→ 本文:
+===+

「来年は会社がないかもしれない」背水の父に頼まれ、IT企業の息子は福井に戻った 大ヒット老眼鏡でV字回復した「眼鏡の聖地」の企業
◆情報発信で、親子が激しい対立へ
眼鏡の部品づくりで培ったチタン加工の技術を生かし、他の分野へ進出することを考えた昭宏氏。 そこで使ったのは東京で培ったITの力でした。 当時まだ珍しかったホームページで新しい仕事をつかむためのアピールを始めます。 しかし、それに待ったをかけたのは、昭宏氏を呼び戻した張本人の父でした。 昭宏氏の兄で、現在西村金属社長の憲治氏は当時の様子について「父は頑固一徹物づくり職人で、18歳の高卒からずっと会社で働いてこの会社の基盤をつくり上げた人です」とした上で、ネットへの情報発信について「小さな街で競争しているので、どんな機種を選択しているか、どういう機械を置いているかという情報を外に出したら一気に追い付かれる恐怖があったと思うんです」と振り返る。 そして、思いもよらない激しい親子の対立が生まれてしまったのです。

+===+

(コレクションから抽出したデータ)
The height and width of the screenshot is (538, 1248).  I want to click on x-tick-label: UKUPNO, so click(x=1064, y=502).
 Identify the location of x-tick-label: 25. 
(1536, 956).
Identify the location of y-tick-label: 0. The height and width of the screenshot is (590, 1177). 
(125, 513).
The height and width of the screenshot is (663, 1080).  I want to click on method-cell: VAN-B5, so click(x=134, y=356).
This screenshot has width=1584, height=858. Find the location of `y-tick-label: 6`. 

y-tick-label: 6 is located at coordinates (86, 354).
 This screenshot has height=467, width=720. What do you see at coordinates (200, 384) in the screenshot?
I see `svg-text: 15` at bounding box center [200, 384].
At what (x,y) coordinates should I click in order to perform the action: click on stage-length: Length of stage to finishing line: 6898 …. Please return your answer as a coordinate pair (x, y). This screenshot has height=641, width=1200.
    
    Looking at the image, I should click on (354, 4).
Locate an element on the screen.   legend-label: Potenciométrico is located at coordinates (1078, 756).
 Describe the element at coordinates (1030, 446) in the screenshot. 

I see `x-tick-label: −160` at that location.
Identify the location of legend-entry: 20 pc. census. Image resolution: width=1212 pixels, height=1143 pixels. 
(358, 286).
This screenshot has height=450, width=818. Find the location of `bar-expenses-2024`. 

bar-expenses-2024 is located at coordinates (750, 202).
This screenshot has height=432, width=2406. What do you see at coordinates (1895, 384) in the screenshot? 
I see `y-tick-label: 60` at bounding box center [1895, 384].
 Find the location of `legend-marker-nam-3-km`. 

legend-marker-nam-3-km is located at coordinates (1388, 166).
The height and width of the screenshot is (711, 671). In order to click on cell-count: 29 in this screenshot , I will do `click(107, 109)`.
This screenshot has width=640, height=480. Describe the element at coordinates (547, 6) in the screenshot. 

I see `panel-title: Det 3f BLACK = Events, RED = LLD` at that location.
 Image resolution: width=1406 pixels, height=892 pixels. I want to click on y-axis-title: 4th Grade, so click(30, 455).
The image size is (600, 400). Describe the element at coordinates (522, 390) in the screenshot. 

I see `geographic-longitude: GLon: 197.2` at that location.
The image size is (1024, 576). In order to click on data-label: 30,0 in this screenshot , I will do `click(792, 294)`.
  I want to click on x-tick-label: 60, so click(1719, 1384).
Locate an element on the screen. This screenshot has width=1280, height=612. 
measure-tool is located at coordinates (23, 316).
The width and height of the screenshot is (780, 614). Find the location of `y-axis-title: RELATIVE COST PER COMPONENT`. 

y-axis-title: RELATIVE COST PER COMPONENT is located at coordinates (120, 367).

+===+

→ 取り組む課題:
本文をもとに、次の問いにそれぞれ答えよ。
(a) 昭宏氏が新しい仕事をつかむためのアピールに使ったものは何か。
(b) 憲治氏によれば、父は何歳から会社で働いてきたか。
(c) 憲治氏の現在の役職は何か。

→ 期待される出力:
(a) 当時まだ珍しかったホームページ
(b) 18歳（高卒）から
(c) 西村金属の社長